The fact that individuals can use Nakasa's legacy in such wildly divergent ways, however, speaks to a deeply troubling fact. Over the last four decades, popular memory has sapped his life story - like those of so many others associated with anti-apartheid causes - of nearly any substantive content, distilling it into little more than the fable of a man destroyed by the crushing weight of injustice. As Pippa Green, a 1999 Nieman Fellow from South Africa noted, by dying so young and so far from home, 'Nat Nakasa has become the symbol of the loneliness of exile and of the struggle for dignity in racially oppressive societies'.86 And it is not hard to see why. His biting anti-apartheid journalism, his meteoric rise to prominence and, most of all, his brisk and tragic end, form the kind of narrative arc from which martyrs are made.

But to think of Nat Nakasa this way misses an important point: resistance to apartheid was acted out not by symbols but by people, moving through their lives without the moral clarity that historical hindsight affords. Such individuals are not simply shorthand for the injustices of apartheid - they are humans with sprawled and intricate lives that resist easy categorization. And unfortunately for those who would make an idol of Nakasa - or indeed any figure in modern South African history -deification does not hold up well to the scrutiny of detail.

> What you have to do
Copy the passage about Nat Nakasa word for word, from "The fact that" to "martyrs are made.".

> Records supplied
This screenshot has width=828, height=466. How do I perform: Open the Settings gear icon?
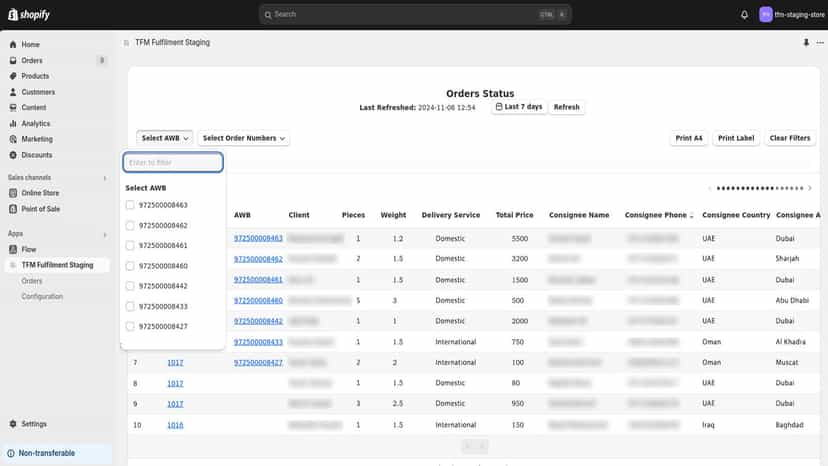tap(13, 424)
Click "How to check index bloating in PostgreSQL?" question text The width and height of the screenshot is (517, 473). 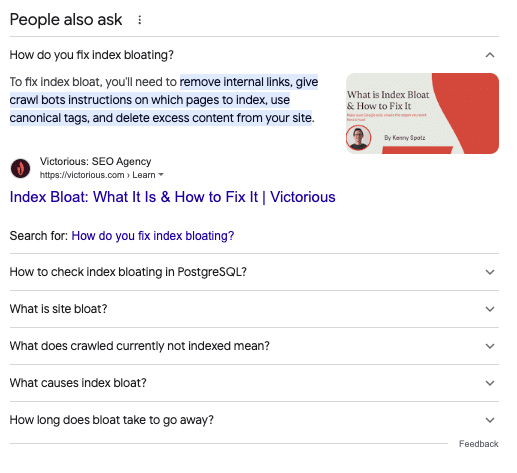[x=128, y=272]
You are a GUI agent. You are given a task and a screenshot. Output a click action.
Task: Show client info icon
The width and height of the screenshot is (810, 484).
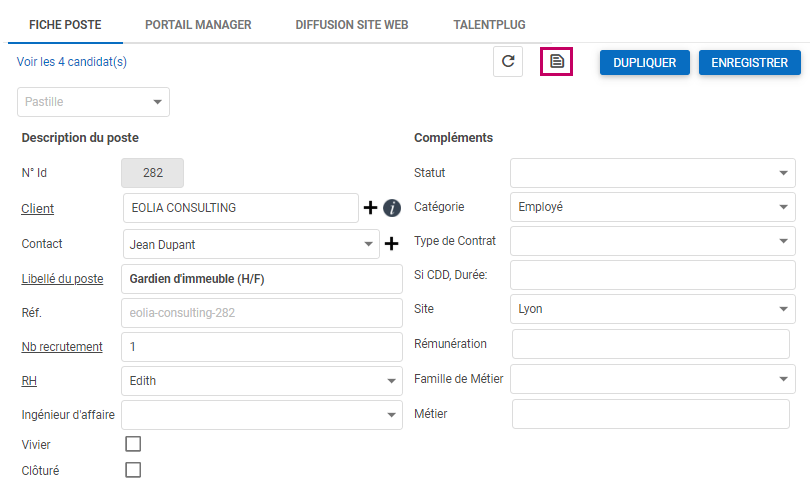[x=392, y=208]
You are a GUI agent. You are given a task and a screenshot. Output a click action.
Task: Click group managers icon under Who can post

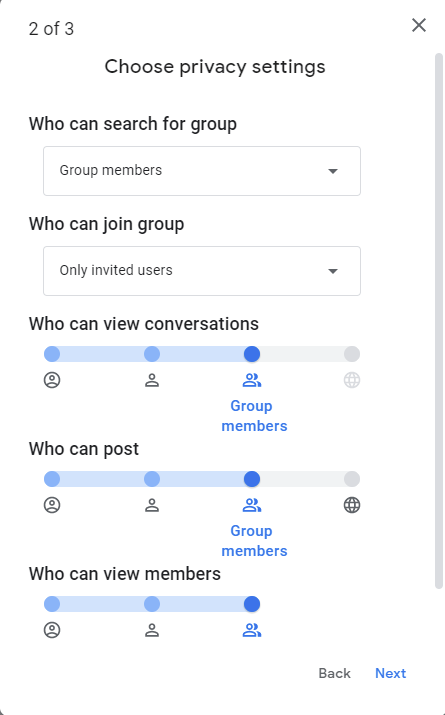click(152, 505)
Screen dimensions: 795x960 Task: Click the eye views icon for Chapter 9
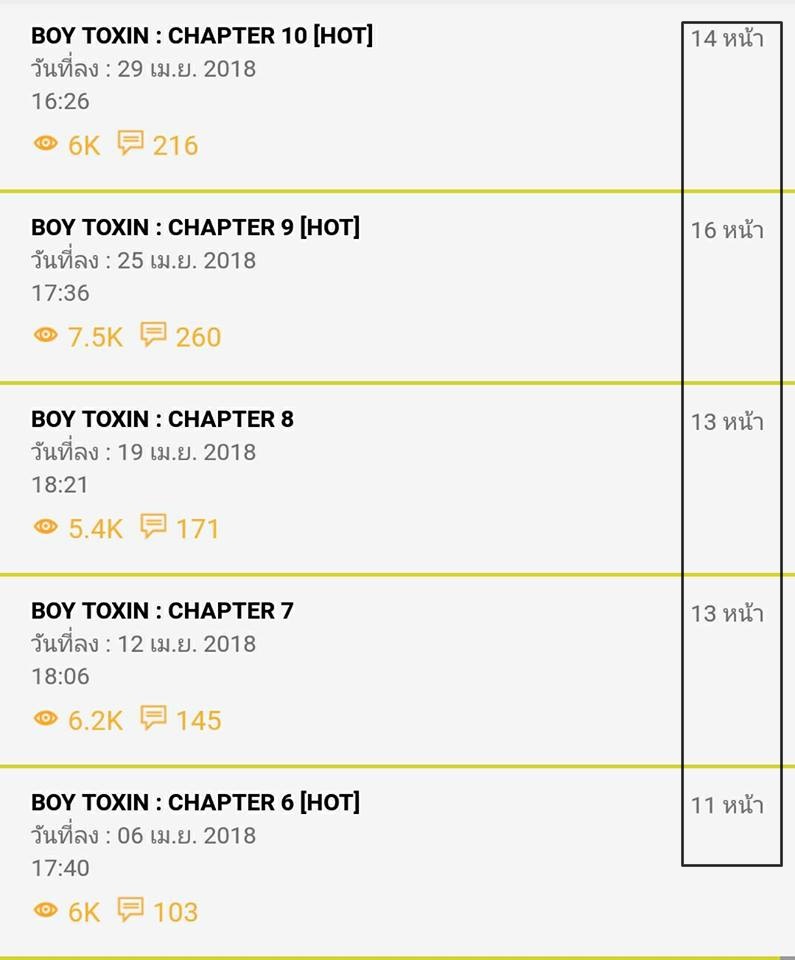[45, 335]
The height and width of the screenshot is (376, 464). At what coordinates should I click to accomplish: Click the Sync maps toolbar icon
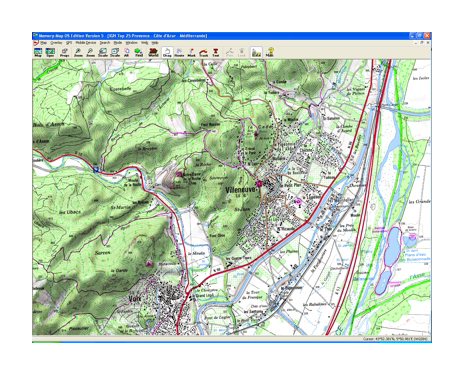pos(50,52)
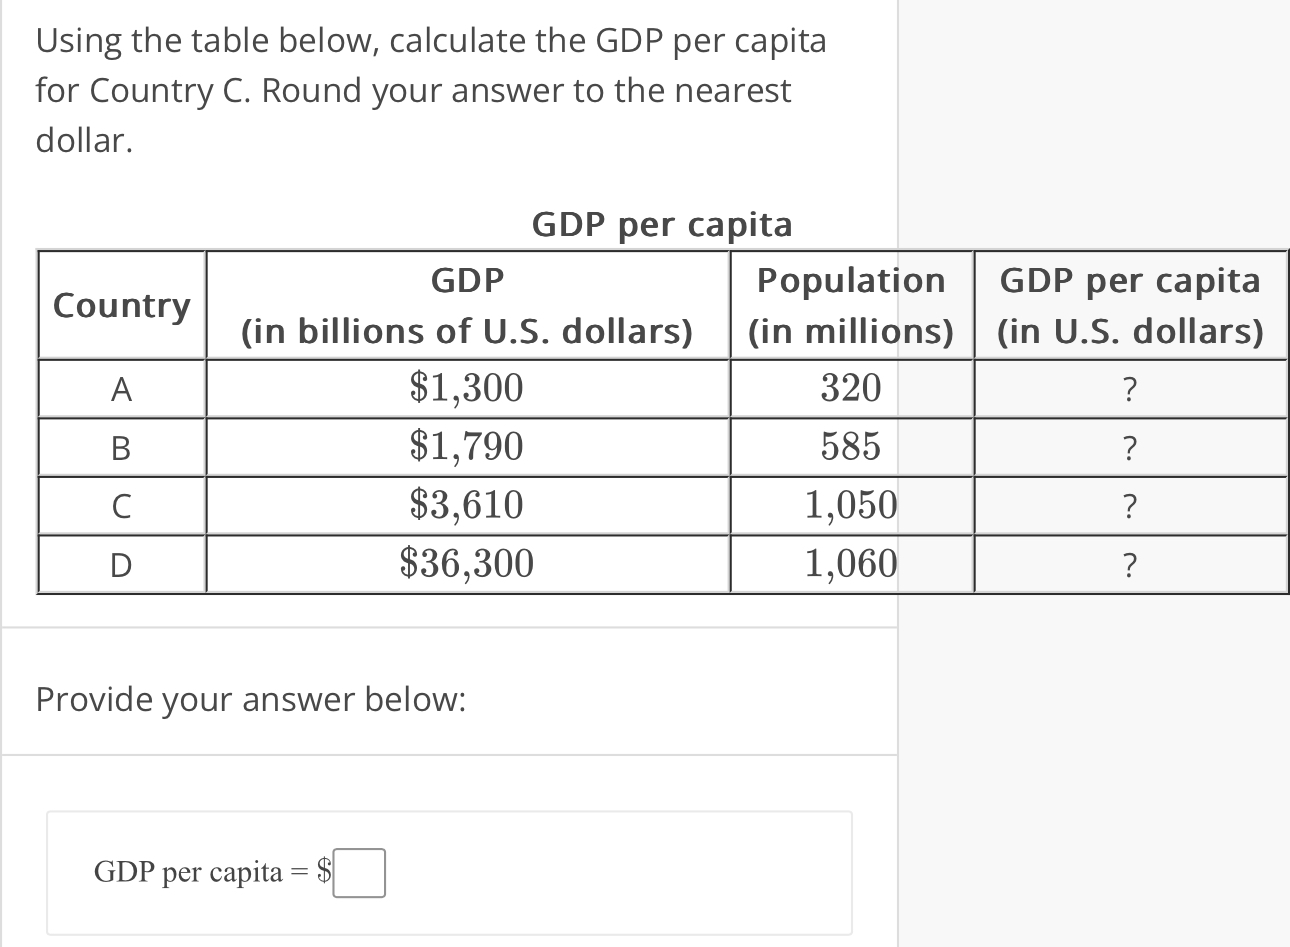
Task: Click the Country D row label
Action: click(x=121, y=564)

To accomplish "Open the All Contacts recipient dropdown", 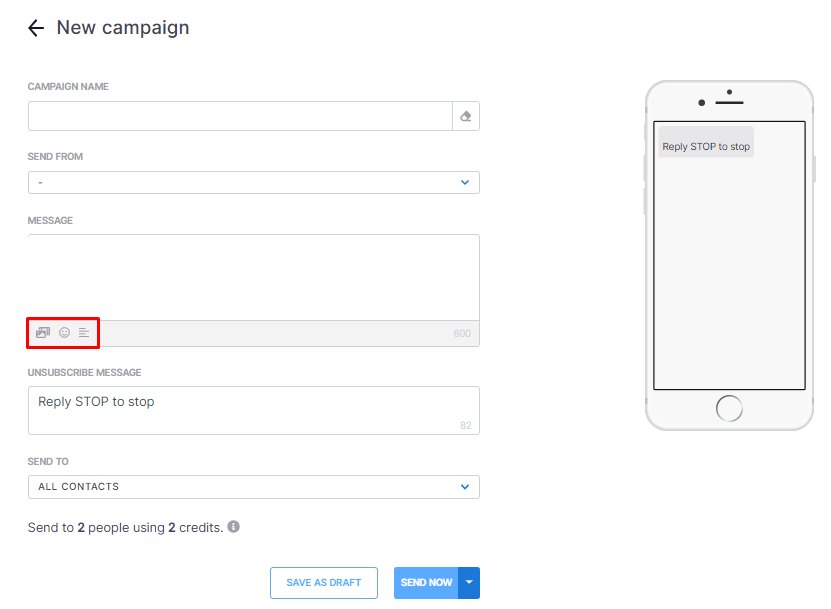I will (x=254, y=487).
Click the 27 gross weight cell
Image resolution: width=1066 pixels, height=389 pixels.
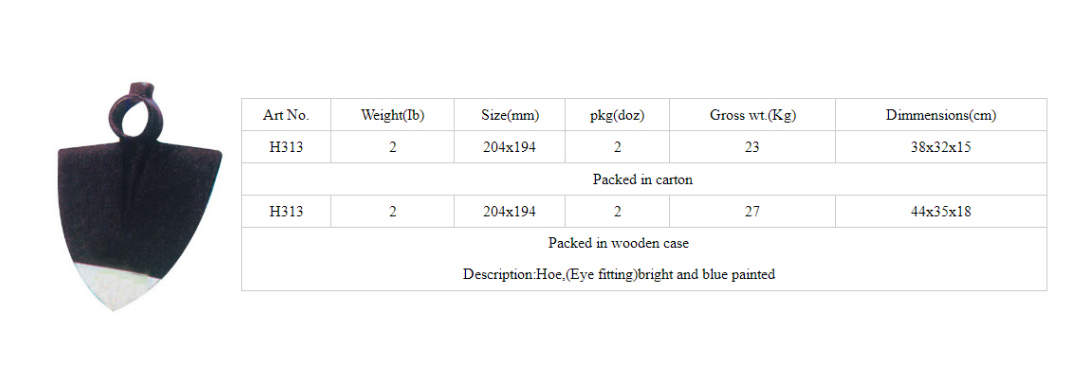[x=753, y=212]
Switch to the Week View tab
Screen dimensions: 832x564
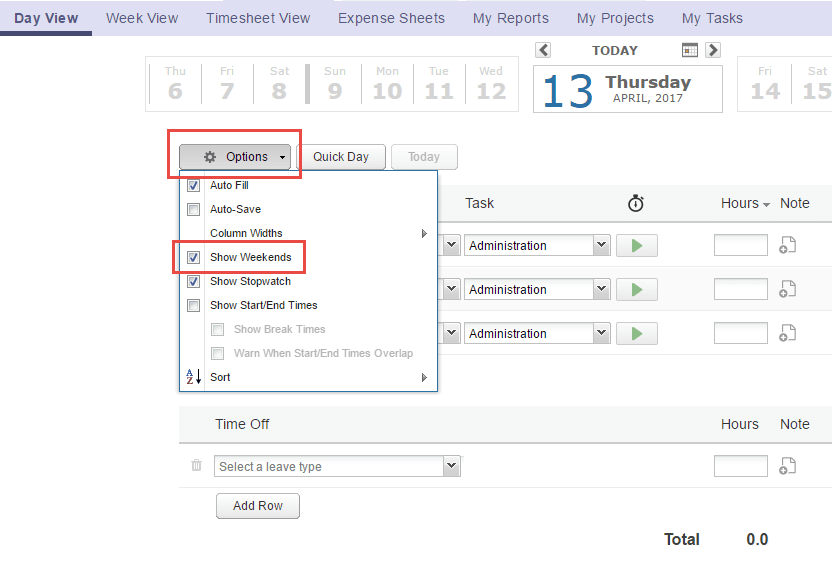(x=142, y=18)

> Task result
The fact that individuals can use Nakasa's legacy in such wildly divergent ways, however, speaks to a deeply troubling fact. Over the last four decades, popular memory has sapped his life story - like those of so many others associated with anti-apartheid causes - of nearly any substantive content, distilling it into little more than the fable of a man destroyed by the crushing weight of injustice. As Pippa Green, a 1999 Nieman Fellow from South Africa noted, by dying so young and so far from home, 'Nat Nakasa has become the symbol of the loneliness of exile and of the struggle for dignity in racially oppressive societies'.86 And it is not hard to see why. His biting anti-apartheid journalism, his meteoric rise to prominence and, most of all, his brisk and tragic end, form the kind of narrative arc from which martyrs are made.